_TO DO_: Among the records below, one line contains "You are a computer-use agent. The"; copy that line and all that follow it, exactly as written.

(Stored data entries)
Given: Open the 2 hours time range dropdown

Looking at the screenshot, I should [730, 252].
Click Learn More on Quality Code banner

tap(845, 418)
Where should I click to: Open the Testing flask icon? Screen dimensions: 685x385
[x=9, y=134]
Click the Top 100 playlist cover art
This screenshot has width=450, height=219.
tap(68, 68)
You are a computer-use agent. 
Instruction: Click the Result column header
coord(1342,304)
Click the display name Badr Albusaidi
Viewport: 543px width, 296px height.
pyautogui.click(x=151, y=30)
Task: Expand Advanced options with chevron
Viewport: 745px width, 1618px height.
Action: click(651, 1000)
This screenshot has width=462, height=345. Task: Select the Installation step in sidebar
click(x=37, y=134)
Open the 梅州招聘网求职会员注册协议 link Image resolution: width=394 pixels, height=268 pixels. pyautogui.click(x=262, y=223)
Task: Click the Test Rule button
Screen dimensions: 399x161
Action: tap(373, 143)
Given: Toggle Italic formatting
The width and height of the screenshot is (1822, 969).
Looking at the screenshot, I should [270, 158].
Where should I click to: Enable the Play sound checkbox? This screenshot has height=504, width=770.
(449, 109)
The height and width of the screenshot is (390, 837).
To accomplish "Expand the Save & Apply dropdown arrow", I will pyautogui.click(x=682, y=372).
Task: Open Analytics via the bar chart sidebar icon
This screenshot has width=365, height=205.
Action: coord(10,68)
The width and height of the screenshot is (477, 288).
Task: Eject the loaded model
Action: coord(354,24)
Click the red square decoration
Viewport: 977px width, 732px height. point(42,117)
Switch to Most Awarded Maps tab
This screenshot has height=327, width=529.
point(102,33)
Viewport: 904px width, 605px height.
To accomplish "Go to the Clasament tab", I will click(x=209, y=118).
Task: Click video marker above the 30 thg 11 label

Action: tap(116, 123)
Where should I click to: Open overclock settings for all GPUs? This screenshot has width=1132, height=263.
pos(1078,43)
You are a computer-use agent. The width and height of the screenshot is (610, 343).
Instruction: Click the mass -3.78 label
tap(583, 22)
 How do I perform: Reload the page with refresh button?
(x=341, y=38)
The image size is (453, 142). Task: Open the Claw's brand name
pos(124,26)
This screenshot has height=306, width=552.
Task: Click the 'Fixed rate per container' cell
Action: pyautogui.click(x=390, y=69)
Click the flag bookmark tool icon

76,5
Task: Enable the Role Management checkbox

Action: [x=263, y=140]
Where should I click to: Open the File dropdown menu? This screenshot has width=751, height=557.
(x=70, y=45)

_ANSWER BELOW_:
You are a computer-use agent. The width and height of the screenshot is (610, 343).
Instruction: Click the mass -3.78 label
tap(583, 22)
 How do I perform: Reload the page with refresh button?
(x=341, y=38)
The image size is (453, 142). Task: Open the Claw's brand name
pos(124,26)
This screenshot has height=306, width=552.
Task: Click the 'Fixed rate per container' cell
Action: pyautogui.click(x=390, y=69)
Click the flag bookmark tool icon

76,5
Task: Enable the Role Management checkbox

Action: [x=263, y=140]
Where should I click to: Open the File dropdown menu? This screenshot has width=751, height=557.
(x=70, y=45)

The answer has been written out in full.